Atlantia affonda: esplode lo scontro tra Autostrade per l’Italia e il Governo

Azioni Atlantia: tra Autostrade per l’Italia (Aspi) e il Governo di Giuseppe Conte sta per iniziare una nuova battaglia. L’accaduto

Atlantia affonda: esplode lo scontro tra Autostrade per l'Italia e il Governo

Azioni Atlantia affondano: Autostrade per l’Italia e il Governo ancora protagonisti di questo fine 2019.

Aspi, controllata dalla holding della famiglia Benetton, ha infatti scelto di inviare all’esecutivo di Giuseppe Conte una lettera riguardante il dossier delle concessioni autostradali.

Nella missiva al Governo, Autostrade per l’Italia ha lasciato presagire un vero e proprio scontro legale se le norme inserite nel cosiddetto decreto Milleproroghe non verranno cancellate. La controllata, insomma, ha deciso di affrontare l’esecutivo a muso duro, ma sono in molti a chiedersi quali saranno le conseguenze di questo scontro, soprattutto sulle azioni Atlantia durante l’ultima settimana del 2019.

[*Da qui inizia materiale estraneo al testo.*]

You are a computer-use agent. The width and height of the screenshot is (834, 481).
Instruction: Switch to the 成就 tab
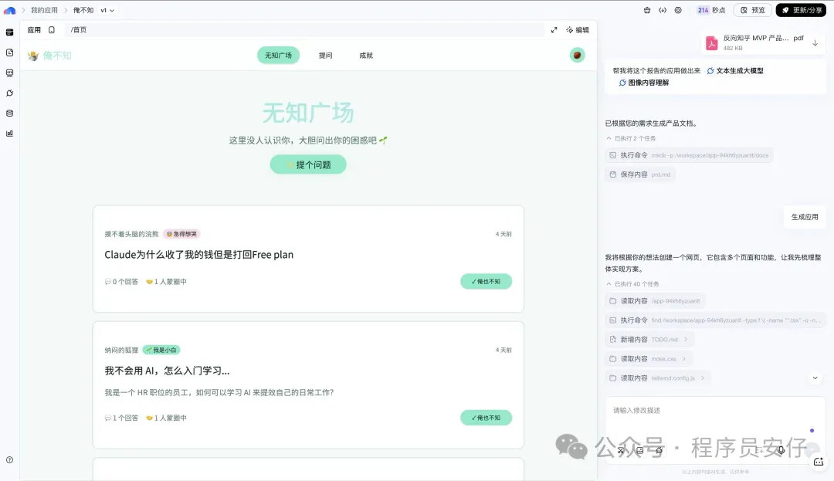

Azioni Atlantia, Aspi vs. Governo: cosa sta succedendo?

Dopo il crollo del Ponte Morandi, prima l’esecutivo gialloverde (lega-M5S) e poi quello giallorosso (M5S-PD) hanno confermato la loro intenzione di revocare le concessioni ad Autostrade per l’Italia. La questione ha ripetutamente pesato sull’andamento delle azioni Atlantia, che da quel tragico 14 agosto 2018 hanno perduto ampio terreno in Borsa.

Più di recente il tema della revoca delle concessioni autostradali è stato rispolverato sia da Giuseppe Conte che da Luigi di Maio, che hanno parlato di una misura in dirittura d’arrivo. Da qui la scelta di inserire una nuova norma all’interno del citato Milleproroghe volta a garantire un ruolo all’Anas sui tratti eventualmente sottratti alla gestione di Autostrade per l’Italia.

La reazione della stessa Aspi non si è fatta attendere. Nella lettera inviata al Governo la controllata di Atlantia ha parlato di incostituzionalità della misura, oltre che di incompatibilità della stessa con la normativa europea. Termini, questi, che hanno imposto oggi un attento monitoraggio delle azioni Atlantia a Milano.

Nel lontano 2006, si legge nella missiva, l’esecutivo comunitario ha stabilito che i contratti di concessione non possono essere modificati da una sola delle parti contraenti nel rispetto dei principi della certezza del diritto e del legittimo affidamento.

A ciò si aggiunga poi che la norma inerente la revisione delle concessioni verrebbe inserita in un decreto legge senza essere supportata dai due elementi essenziali dello stesso, la necessità e l’urgenza. Ad Aspi, la misura è apparsa dunque irragionevole poiché non accompagnata “da alcuna congrua motivazione, con presunta valenza retroattiva”.

“Per tale ragione la società sta valutando ogni iniziativa volta a tutelare i diritti della stessa in termini di legittimità costituzionale e comunitaria delle disposizioni normative in merito ai principi di affidamento, di libertà di stabilimento e di concorrenza, di proporzionalità e di ragionevolezza.”

Cosa vuole Autostrade per l’Italia?

La richiesta di Aspi è stata semplice: eliminare la norma sulla revisione delle concessioni autostradali dal decreto Milleproroghe. Se ciò non accadrà, si legge nella lettera pubblicata sul sito ufficiale della controllata di Atlantia, l’azienda si riserverà il diritto di agire a protezione del gruppo e dei propri stakeholders.

La mossa del Governo, ha continuato la missiva, determinerà “il verificarsi dei presupposti di cui all’art.9 bis comma 4 della Convenzione Unica” e, di conseguenza, la risoluzione della stessa.

Le azioni Atlantia sono finite nuovamente sotto i riflettori nella prima seduta della settimana a causa del rinnovato scontro fra Autostrade per l’Italia e l’esecutivo. Il titolo attualmente sta perdendo più del 4% a Milano.